AIM OF THE TASK →
Could you reproduce every entry that follows, exactly as shown?
─── GIVEN DATA ───
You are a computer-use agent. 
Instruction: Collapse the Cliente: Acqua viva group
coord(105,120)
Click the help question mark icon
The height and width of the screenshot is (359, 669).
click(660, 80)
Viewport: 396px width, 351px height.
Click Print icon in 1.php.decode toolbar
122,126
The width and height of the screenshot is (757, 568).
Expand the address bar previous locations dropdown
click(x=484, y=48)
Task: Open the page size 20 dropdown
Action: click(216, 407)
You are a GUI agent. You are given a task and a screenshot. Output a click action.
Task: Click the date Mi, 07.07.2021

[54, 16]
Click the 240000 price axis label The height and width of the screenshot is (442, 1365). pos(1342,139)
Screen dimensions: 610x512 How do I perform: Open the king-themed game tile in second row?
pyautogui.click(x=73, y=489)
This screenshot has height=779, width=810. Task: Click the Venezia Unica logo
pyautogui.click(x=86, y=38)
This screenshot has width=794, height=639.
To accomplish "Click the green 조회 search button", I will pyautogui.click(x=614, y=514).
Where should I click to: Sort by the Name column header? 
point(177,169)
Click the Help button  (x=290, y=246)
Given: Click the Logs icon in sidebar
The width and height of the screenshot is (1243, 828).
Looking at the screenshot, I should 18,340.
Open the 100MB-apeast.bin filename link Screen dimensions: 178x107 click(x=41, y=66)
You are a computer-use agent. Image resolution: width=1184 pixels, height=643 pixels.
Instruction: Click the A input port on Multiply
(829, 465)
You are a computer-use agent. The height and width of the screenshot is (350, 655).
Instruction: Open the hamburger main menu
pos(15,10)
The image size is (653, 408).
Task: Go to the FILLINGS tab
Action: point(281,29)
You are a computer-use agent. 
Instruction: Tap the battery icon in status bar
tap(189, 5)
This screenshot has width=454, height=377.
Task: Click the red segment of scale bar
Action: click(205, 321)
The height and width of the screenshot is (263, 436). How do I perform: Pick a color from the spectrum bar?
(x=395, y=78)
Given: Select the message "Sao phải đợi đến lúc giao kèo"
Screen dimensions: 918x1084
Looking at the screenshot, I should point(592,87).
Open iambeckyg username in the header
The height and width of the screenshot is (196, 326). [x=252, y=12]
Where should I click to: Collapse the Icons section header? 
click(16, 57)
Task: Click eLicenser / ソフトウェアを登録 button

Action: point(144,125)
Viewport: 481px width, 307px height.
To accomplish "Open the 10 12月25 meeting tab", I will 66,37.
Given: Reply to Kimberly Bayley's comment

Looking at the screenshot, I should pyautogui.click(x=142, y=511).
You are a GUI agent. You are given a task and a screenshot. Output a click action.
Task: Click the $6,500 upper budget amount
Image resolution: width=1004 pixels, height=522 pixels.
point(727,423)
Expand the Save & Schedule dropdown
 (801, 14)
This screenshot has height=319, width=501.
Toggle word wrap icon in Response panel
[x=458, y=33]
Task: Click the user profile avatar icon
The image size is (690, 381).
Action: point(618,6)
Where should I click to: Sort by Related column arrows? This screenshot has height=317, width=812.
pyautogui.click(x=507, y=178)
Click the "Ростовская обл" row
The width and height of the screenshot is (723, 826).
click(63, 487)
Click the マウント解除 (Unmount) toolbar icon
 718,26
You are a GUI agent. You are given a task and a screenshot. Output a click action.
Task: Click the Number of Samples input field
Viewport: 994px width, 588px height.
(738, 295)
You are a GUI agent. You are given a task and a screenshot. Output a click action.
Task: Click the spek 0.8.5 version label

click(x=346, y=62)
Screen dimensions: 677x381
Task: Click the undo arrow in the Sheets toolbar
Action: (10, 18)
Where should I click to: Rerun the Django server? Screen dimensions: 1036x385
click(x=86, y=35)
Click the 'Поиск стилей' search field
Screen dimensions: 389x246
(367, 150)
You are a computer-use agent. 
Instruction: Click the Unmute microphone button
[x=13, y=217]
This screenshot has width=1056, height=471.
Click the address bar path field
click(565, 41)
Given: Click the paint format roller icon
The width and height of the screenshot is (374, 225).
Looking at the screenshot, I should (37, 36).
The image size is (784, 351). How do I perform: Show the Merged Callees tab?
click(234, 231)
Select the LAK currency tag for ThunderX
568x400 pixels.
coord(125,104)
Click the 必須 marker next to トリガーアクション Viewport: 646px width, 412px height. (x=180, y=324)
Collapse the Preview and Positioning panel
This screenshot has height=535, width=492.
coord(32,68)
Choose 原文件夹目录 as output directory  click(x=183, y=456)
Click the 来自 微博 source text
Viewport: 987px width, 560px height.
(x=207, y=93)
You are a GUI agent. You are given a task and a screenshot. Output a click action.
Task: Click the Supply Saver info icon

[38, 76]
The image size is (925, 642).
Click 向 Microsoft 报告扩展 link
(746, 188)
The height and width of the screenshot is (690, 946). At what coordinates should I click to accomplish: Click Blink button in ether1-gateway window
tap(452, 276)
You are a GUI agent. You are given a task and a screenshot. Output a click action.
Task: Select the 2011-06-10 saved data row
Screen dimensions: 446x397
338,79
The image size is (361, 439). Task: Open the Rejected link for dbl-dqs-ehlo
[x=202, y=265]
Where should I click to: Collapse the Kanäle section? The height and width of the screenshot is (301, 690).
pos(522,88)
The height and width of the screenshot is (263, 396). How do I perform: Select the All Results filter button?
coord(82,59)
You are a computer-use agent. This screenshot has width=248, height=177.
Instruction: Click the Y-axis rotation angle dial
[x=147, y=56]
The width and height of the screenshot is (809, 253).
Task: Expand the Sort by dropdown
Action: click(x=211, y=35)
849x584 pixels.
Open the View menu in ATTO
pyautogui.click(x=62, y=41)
───
ANSWER SECTION →
You are a computer-use agent. 
Instruction: Collapse the Cliente: Acqua viva group
coord(105,120)
Click the help question mark icon
The height and width of the screenshot is (359, 669).
click(660, 80)
Viewport: 396px width, 351px height.
Click Print icon in 1.php.decode toolbar
122,126
The width and height of the screenshot is (757, 568).
Expand the address bar previous locations dropdown
click(x=484, y=48)
Task: Open the page size 20 dropdown
Action: click(216, 407)
You are a GUI agent. You are given a task and a screenshot. Output a click action.
Task: Click the date Mi, 07.07.2021

[54, 16]
Click the 240000 price axis label The height and width of the screenshot is (442, 1365). pos(1342,139)
Screen dimensions: 610x512 How do I perform: Open the king-themed game tile in second row?
pyautogui.click(x=73, y=489)
This screenshot has height=779, width=810. Task: Click the Venezia Unica logo
pyautogui.click(x=86, y=38)
This screenshot has width=794, height=639.
To accomplish "Click the green 조회 search button", I will pyautogui.click(x=614, y=514).
Where should I click to: Sort by the Name column header? 
point(177,169)
Click the Help button  (x=290, y=246)
Given: Click the Logs icon in sidebar
The width and height of the screenshot is (1243, 828).
Looking at the screenshot, I should 18,340.
Open the 100MB-apeast.bin filename link Screen dimensions: 178x107 click(x=41, y=66)
You are a computer-use agent. Image resolution: width=1184 pixels, height=643 pixels.
Instruction: Click the A input port on Multiply
(829, 465)
You are a computer-use agent. The height and width of the screenshot is (350, 655).
Instruction: Open the hamburger main menu
pos(15,10)
The image size is (653, 408).
Task: Go to the FILLINGS tab
Action: point(281,29)
You are a computer-use agent. 
Instruction: Tap the battery icon in status bar
tap(189, 5)
This screenshot has width=454, height=377.
Task: Click the red segment of scale bar
Action: click(205, 321)
The height and width of the screenshot is (263, 436). How do I perform: Pick a color from the spectrum bar?
(x=395, y=78)
Given: Select the message "Sao phải đợi đến lúc giao kèo"
Screen dimensions: 918x1084
Looking at the screenshot, I should point(592,87).
Open iambeckyg username in the header
The height and width of the screenshot is (196, 326). [x=252, y=12]
Where should I click to: Collapse the Icons section header? 
click(16, 57)
Task: Click eLicenser / ソフトウェアを登録 button

Action: point(144,125)
Viewport: 481px width, 307px height.
To accomplish "Open the 10 12月25 meeting tab", I will 66,37.
Given: Reply to Kimberly Bayley's comment

Looking at the screenshot, I should pyautogui.click(x=142, y=511).
You are a GUI agent. You are given a task and a screenshot. Output a click action.
Task: Click the $6,500 upper budget amount
Image resolution: width=1004 pixels, height=522 pixels.
point(727,423)
Expand the Save & Schedule dropdown
 (801, 14)
This screenshot has height=319, width=501.
Toggle word wrap icon in Response panel
[x=458, y=33]
Task: Click the user profile avatar icon
The image size is (690, 381).
Action: point(618,6)
Where should I click to: Sort by Related column arrows? This screenshot has height=317, width=812.
pyautogui.click(x=507, y=178)
Click the "Ростовская обл" row
The width and height of the screenshot is (723, 826).
click(63, 487)
Click the マウント解除 (Unmount) toolbar icon
 718,26
You are a GUI agent. You are given a task and a screenshot. Output a click action.
Task: Click the Number of Samples input field
Viewport: 994px width, 588px height.
(738, 295)
You are a GUI agent. You are given a task and a screenshot. Output a click action.
Task: Click the spek 0.8.5 version label

click(x=346, y=62)
Screen dimensions: 677x381
Task: Click the undo arrow in the Sheets toolbar
Action: (10, 18)
Where should I click to: Rerun the Django server? Screen dimensions: 1036x385
click(x=86, y=35)
Click the 'Поиск стилей' search field
Screen dimensions: 389x246
(367, 150)
You are a computer-use agent. 
Instruction: Click the Unmute microphone button
[x=13, y=217]
This screenshot has width=1056, height=471.
Click the address bar path field
click(565, 41)
Given: Click the paint format roller icon
The width and height of the screenshot is (374, 225).
Looking at the screenshot, I should (37, 36).
The image size is (784, 351). How do I perform: Show the Merged Callees tab?
click(234, 231)
Select the LAK currency tag for ThunderX
568x400 pixels.
coord(125,104)
Click the 必須 marker next to トリガーアクション Viewport: 646px width, 412px height. (x=180, y=324)
Collapse the Preview and Positioning panel
This screenshot has height=535, width=492.
coord(32,68)
Choose 原文件夹目录 as output directory  click(x=183, y=456)
Click the 来自 微博 source text
Viewport: 987px width, 560px height.
(x=207, y=93)
You are a GUI agent. You are given a task and a screenshot. Output a click action.
Task: Click the Supply Saver info icon

[38, 76]
The image size is (925, 642).
Click 向 Microsoft 报告扩展 link
(746, 188)
The height and width of the screenshot is (690, 946). At what coordinates should I click to accomplish: Click Blink button in ether1-gateway window
tap(452, 276)
You are a GUI agent. You are given a task and a screenshot. Output a click action.
Task: Select the 2011-06-10 saved data row
Screen dimensions: 446x397
338,79
The image size is (361, 439). Task: Open the Rejected link for dbl-dqs-ehlo
[x=202, y=265]
Where should I click to: Collapse the Kanäle section? The height and width of the screenshot is (301, 690).
pos(522,88)
The height and width of the screenshot is (263, 396). How do I perform: Select the All Results filter button?
coord(82,59)
You are a computer-use agent. This screenshot has width=248, height=177.
Instruction: Click the Y-axis rotation angle dial
[x=147, y=56]
The width and height of the screenshot is (809, 253).
Task: Expand the Sort by dropdown
Action: click(x=211, y=35)
849x584 pixels.
Open the View menu in ATTO
pyautogui.click(x=62, y=41)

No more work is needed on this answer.